Small business still unhappy with IT industry

Small businesses are still unsatisfied with the quality of IT services the sector receives, according to an IDC report released last week.

Over 300 businesses of between 10 and 99 employees were interviewed for IDC Australia's Small Business Survey. Respondents were asked to rate the importance of various factors of service provision and the performance of IT service providers in meeting these criteria.

Gianco Melcarne, IDC analyst, stressed that "it wasn't good news" for IT suppliers.

Technical expertise, quality of service, speed of delivery, willingness to transfer knowledge and skills and full service capabilities all had a rating of over four in a system where five was considered most important.

According to Tony Taylor, general manager of reseller Synergy, small business expectations have always been difficult to manage. "There is a big mismatch of small business expectation and IT practicality," said Taylor.

This is due in part to the lack of IT skills and knowledge in the small business sector, a situation Taylor does not see changing rapidly and one that prompted him to recommend that all small businesses outsource all of their IT services. "If they are not willing to pay much they won't get good people and will generally only learn through bitter experience."

Simon Price, director of marketing at software developer BMC, suggests that small businesses feel alienated from the suppliers, the exact people who they trust the most based on size and reputation. "Small businesses don't have the buying power so don't get air play with a lot of the big companies. So they lose contact with the suppliers."

Price advocated an Internet campaign by the IT industry to provide small businesses - a potentially lucrative sector in Australia especially - with satisfactory services. "The Internet has allowed the flow of information to a greater extent than ever before.
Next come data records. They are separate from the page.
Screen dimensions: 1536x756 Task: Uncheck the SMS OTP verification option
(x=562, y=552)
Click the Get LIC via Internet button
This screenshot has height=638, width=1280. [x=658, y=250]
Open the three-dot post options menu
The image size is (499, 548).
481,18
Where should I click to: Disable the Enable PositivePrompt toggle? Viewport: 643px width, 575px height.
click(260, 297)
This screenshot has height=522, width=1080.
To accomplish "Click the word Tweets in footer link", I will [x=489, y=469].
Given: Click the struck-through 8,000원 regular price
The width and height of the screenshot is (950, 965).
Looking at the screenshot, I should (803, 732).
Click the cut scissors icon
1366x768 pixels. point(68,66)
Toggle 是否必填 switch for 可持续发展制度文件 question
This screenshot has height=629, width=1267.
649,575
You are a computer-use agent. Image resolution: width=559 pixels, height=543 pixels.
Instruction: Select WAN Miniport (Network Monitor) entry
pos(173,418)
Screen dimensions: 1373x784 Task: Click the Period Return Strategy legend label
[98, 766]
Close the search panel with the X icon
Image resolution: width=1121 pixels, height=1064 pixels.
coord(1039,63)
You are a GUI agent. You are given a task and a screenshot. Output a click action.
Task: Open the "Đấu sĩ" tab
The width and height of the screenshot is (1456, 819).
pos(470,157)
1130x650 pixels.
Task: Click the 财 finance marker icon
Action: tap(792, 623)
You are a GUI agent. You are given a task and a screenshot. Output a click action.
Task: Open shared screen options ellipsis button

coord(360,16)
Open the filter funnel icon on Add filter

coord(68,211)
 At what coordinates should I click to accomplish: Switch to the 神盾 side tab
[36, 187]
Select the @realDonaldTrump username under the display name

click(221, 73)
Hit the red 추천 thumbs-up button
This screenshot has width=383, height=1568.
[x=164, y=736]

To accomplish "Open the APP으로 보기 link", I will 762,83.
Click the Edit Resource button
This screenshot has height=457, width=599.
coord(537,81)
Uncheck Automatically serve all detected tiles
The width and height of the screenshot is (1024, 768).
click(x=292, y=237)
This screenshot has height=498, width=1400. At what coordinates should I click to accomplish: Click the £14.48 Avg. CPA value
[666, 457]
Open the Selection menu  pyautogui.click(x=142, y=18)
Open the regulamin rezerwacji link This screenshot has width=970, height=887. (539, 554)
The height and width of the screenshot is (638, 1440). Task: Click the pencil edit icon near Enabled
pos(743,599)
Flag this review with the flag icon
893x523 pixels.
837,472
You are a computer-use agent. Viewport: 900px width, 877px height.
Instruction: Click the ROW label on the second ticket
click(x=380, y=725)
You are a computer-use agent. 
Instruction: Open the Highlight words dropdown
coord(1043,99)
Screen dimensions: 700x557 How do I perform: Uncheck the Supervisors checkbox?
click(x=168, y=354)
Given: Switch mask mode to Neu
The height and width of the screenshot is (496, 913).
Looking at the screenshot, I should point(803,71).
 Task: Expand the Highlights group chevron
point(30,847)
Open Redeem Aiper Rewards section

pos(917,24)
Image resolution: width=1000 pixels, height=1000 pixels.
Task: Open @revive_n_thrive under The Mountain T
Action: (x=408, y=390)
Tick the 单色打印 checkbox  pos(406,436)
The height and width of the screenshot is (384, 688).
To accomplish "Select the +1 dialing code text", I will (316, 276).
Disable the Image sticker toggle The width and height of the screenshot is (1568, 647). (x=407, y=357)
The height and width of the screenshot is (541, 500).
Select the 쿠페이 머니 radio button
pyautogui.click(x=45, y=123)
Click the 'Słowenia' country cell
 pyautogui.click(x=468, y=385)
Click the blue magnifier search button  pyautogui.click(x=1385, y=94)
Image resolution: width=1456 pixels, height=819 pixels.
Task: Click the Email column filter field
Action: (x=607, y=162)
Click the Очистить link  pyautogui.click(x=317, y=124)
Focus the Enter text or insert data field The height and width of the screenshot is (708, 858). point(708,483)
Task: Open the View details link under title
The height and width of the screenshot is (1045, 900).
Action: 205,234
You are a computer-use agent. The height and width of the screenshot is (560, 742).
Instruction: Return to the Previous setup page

Large organisations should prepare more content for small businesses because they are very office bound. You need to make the information available to them there and then," said Price.

Taylor's solution was to structure Synergy's services to small businesses more rigidly, allowing them a choice of services but always defining what it was they got and how much it cost. "We've made our services very tight. If customers want ad hoc service they can get it or if they want to fully outsource their IT services we give them a fixed price," said Taylor.

Surprisingly, the things that service providers pride themselves on - low prices, strong partnerships and a global presence - were all well down the list of priorities for small businesses, according to the report.